# GOAL:
Please reproduce all of the material below character for character, with no changes.

# INPUT DATA:
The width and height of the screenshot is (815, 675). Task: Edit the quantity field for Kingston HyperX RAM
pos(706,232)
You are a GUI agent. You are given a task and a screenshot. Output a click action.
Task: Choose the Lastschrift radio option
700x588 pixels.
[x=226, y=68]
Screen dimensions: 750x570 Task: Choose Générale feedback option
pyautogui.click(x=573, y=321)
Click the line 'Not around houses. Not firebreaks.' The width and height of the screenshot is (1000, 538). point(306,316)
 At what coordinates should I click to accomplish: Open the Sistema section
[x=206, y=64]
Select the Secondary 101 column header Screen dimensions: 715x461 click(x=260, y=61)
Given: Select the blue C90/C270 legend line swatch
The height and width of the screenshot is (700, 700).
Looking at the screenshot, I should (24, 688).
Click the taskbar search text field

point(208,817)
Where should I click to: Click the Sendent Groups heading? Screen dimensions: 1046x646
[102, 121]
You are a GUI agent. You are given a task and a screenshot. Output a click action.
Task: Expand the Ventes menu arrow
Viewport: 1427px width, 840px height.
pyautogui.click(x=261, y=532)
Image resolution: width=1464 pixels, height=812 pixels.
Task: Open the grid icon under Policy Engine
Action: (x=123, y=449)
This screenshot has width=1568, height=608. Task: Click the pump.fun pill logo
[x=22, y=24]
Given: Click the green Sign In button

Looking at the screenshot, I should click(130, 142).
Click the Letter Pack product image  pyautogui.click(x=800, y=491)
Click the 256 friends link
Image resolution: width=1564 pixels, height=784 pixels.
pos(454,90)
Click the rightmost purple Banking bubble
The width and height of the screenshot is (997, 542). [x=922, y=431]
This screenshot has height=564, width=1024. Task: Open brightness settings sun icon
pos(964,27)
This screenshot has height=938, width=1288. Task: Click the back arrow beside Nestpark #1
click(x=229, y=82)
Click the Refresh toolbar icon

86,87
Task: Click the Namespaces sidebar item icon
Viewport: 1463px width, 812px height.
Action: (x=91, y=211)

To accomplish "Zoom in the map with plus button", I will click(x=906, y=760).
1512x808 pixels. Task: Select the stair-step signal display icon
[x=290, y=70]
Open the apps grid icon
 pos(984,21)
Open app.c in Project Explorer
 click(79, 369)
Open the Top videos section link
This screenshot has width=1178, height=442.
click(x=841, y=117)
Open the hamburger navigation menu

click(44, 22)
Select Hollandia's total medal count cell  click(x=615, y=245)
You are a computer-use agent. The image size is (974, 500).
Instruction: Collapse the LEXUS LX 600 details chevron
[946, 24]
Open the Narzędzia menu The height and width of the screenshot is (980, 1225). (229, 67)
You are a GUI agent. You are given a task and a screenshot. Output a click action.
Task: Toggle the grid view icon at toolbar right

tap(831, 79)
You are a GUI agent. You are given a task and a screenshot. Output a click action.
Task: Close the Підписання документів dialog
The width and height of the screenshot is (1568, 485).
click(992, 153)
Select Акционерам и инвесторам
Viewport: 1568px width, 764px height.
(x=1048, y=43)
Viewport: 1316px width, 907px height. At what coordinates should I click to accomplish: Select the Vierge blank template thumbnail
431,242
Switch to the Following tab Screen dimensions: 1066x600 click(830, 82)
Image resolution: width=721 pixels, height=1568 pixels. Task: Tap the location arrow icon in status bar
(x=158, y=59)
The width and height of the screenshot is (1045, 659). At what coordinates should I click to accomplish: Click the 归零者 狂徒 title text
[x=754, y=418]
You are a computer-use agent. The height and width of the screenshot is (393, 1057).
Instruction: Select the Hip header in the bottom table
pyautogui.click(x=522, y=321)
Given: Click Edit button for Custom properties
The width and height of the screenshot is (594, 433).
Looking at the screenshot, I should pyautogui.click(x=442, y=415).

# EXERCISE OUTPUT:
The width and height of the screenshot is (815, 675). Task: Edit the quantity field for Kingston HyperX RAM
pos(706,232)
You are a GUI agent. You are given a task and a screenshot. Output a click action.
Task: Choose the Lastschrift radio option
700x588 pixels.
[x=226, y=68]
Screen dimensions: 750x570 Task: Choose Générale feedback option
pyautogui.click(x=573, y=321)
Click the line 'Not around houses. Not firebreaks.' The width and height of the screenshot is (1000, 538). point(306,316)
 At what coordinates should I click to accomplish: Open the Sistema section
[x=206, y=64]
Select the Secondary 101 column header Screen dimensions: 715x461 click(x=260, y=61)
Given: Select the blue C90/C270 legend line swatch
The height and width of the screenshot is (700, 700).
Looking at the screenshot, I should (24, 688).
Click the taskbar search text field

point(208,817)
Where should I click to: Click the Sendent Groups heading? Screen dimensions: 1046x646
[102, 121]
You are a GUI agent. You are given a task and a screenshot. Output a click action.
Task: Expand the Ventes menu arrow
Viewport: 1427px width, 840px height.
pyautogui.click(x=261, y=532)
Image resolution: width=1464 pixels, height=812 pixels.
Task: Open the grid icon under Policy Engine
Action: (x=123, y=449)
This screenshot has width=1568, height=608. Task: Click the pump.fun pill logo
[x=22, y=24]
Given: Click the green Sign In button

Looking at the screenshot, I should click(130, 142).
Click the Letter Pack product image  pyautogui.click(x=800, y=491)
Click the 256 friends link
Image resolution: width=1564 pixels, height=784 pixels.
pos(454,90)
Click the rightmost purple Banking bubble
The width and height of the screenshot is (997, 542). [x=922, y=431]
This screenshot has height=564, width=1024. Task: Open brightness settings sun icon
pos(964,27)
This screenshot has height=938, width=1288. Task: Click the back arrow beside Nestpark #1
click(x=229, y=82)
Click the Refresh toolbar icon

86,87
Task: Click the Namespaces sidebar item icon
Viewport: 1463px width, 812px height.
Action: (x=91, y=211)

To accomplish "Zoom in the map with plus button", I will click(x=906, y=760).
1512x808 pixels. Task: Select the stair-step signal display icon
[x=290, y=70]
Open the apps grid icon
 pos(984,21)
Open app.c in Project Explorer
 click(79, 369)
Open the Top videos section link
This screenshot has width=1178, height=442.
click(x=841, y=117)
Open the hamburger navigation menu

click(44, 22)
Select Hollandia's total medal count cell  click(x=615, y=245)
You are a computer-use agent. The image size is (974, 500).
Instruction: Collapse the LEXUS LX 600 details chevron
[946, 24]
Open the Narzędzia menu The height and width of the screenshot is (980, 1225). (229, 67)
You are a GUI agent. You are given a task and a screenshot. Output a click action.
Task: Toggle the grid view icon at toolbar right

tap(831, 79)
You are a GUI agent. You are given a task and a screenshot. Output a click action.
Task: Close the Підписання документів dialog
The width and height of the screenshot is (1568, 485).
click(992, 153)
Select Акционерам и инвесторам
Viewport: 1568px width, 764px height.
(x=1048, y=43)
Viewport: 1316px width, 907px height. At what coordinates should I click to accomplish: Select the Vierge blank template thumbnail
431,242
Switch to the Following tab Screen dimensions: 1066x600 click(830, 82)
Image resolution: width=721 pixels, height=1568 pixels. Task: Tap the location arrow icon in status bar
(x=158, y=59)
The width and height of the screenshot is (1045, 659). At what coordinates should I click to accomplish: Click the 归零者 狂徒 title text
[x=754, y=418]
You are a computer-use agent. The height and width of the screenshot is (393, 1057).
Instruction: Select the Hip header in the bottom table
pyautogui.click(x=522, y=321)
Given: Click Edit button for Custom properties
The width and height of the screenshot is (594, 433).
Looking at the screenshot, I should pyautogui.click(x=442, y=415).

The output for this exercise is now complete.